Exercise prompt: Using the commentary on Conqueror of Shamballa below, decide whether each statement agrees with it, and answer yes or no, quoting the deciding words exactly: (a) the earthquake in Central is described as mild; (b) Hawkeye is shown at the command center receiving reports; (c) after leaving the pit, the remaining armored figures begin an organized attack.

Selected extract:

-- -- --

Fullmetal Alchemist: Conqueror of Shamballa (part five)

Alphonse causes a tornado over the breach (eh? How do you do that with alchemy? Specific transmutations of energy states in different parts of the air or something? Maybe the show explained how Alphonse figured out this trick...), which does a good job of sealing the baddies in (and throwing a few others of them into the sky). Area is denied for now, but are the...damn, I keep almost calling them Hydra...the Thulites still sending other stuff through, or casting additional spells of their own? If so, this could just be a temporary solution. If not, then this is kind of a letdown.

That said, the interdimensional portal seems to have side effects elsewhere around Amestris (and possibly further out across Shamballa as well, though we don't have any POV characters from outside the country to inform us of this if so). Powerful earthquakes strike at several locations, including both Liore and Central. Are all the earthquake zones located around urban centers? That seems deliberate. Or else the nazi magic is just interacting weirdly with the eldritch urban planning of...or, wait, actually, is the macroglyph even a thing in this version? It was strongly hinted at prior to the point of divergence in "Brotherhood," but the hinting may not have been as obvious that early in the manga, so I don't know if the 03 writers would have been able to pick it up. So, does this version of Amestris have eldritch urban planning, or not? I really don't know. Okay, putting a pin in that for now.

In Central, the earthquake hits especially hard. At the command center, we see Hawkeye receiving the reports and managing the flow of information. She seems to have become significantly more important within the Amestrian military over the last couple of years.

Maybe getting out from Mustang's shadow was good for her.

Yeah, some details are really starting to make me interested to see FMA03 now. I know I'll probably be disappointed, but there are a few specific things that I really am curious about now, and Hawkeye's arc is one of them.

Also, just on an interesting note, while Central is being rocked by the earthquake we briefly see the inside of what appears to be a parliament in session. Does this mean that Amestris has democratized, at least to a degree? Or was the parliament just always a sham democracy preserved as a rubber stamp for the military dictatorship, with this being a continuation of the same? Dunno.

Also, the amount of damage the Central earthquake is doing is kind of insane. It looks like the city's been air-bombed. In addition to the giant fissure that's opened up and outright swallowed half a dozen buildings.

Maybe some of this damage was preexisting? Amestris does get itself into a lot of wars, after all. Even just with the fissures though, this damage to the city and even just the landscape under it is insane. Did the Thulies know how much damage they were going to cause? *Was* this down to a weird interaction with preexisting Amestrian alchemical earthworks?

Back to Liore. The tornado has stopped, and the remaining armored nazis (nazi golems? nazi zombies?) have finished climbing out of the pit. I guess Alphonse ran out of mana or whatever. Also, they had to resort to very cheap CGI to show all these armors in motion lol. They climb out of the pit, and start...sort of wandering around aimlessly bumping into each other.

Are they even attacking? Or exploring? Or...doing anything at all?

Also, some of their suits look deformed in a way that they weren't before coming through the portal. Craters and ulcerations dating the plates. Random protrustions sticking out here and there. Helmets attached upside-down. Etc. Whatever these used to be, I think Haushofer might have been right about the portal not being safe for transit. Either due to Truth fuckery, or just plain imprecision in how they did the spell.

-- -- --

Data:
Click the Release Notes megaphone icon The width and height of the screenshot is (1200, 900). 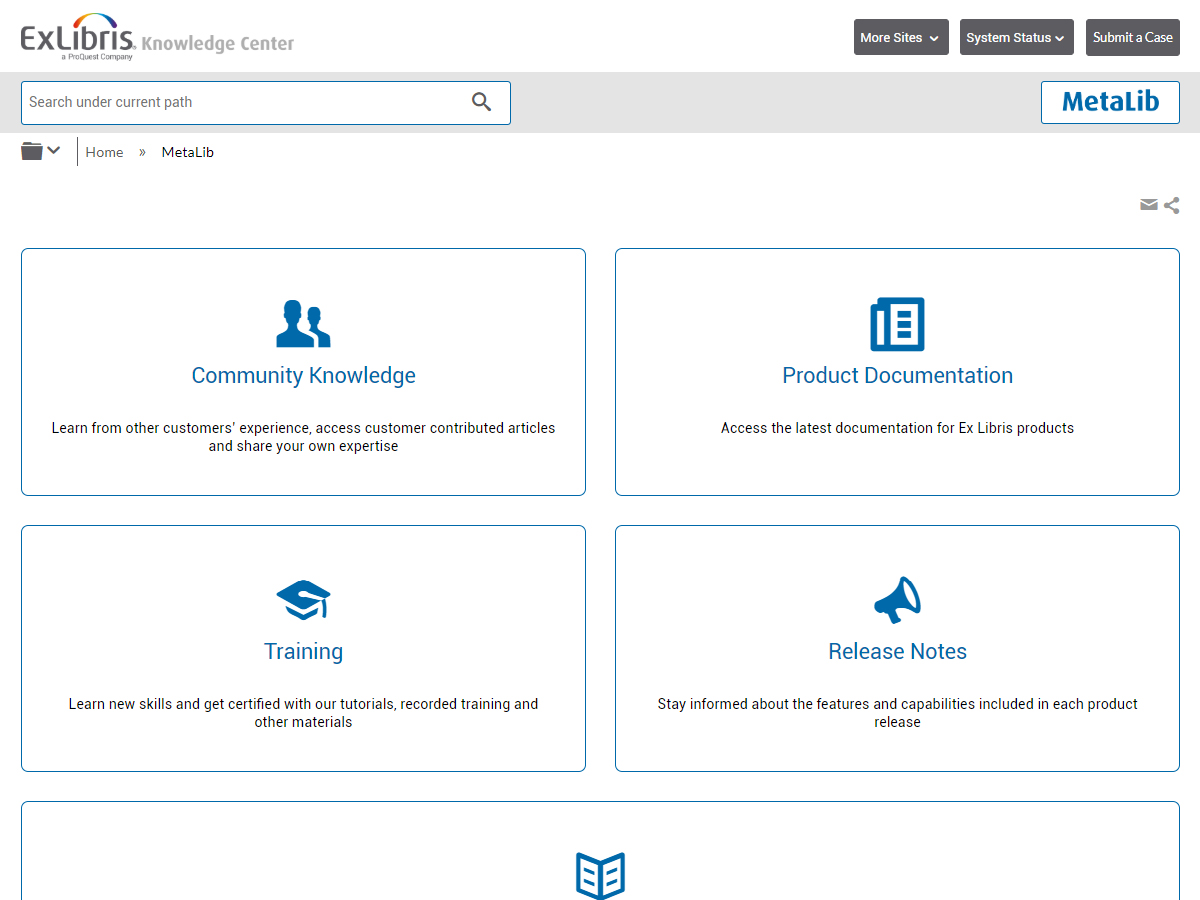897,600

-- -- --

Output:
(a) No: "In Central, the earthquake hits especially hard."
(b) Yes: "At the command center, we see Hawkeye receiving the reports and managing the flow of information."
(c) No: "They climb out of the pit, and start...sort of wandering around aimlessly bumping into each other."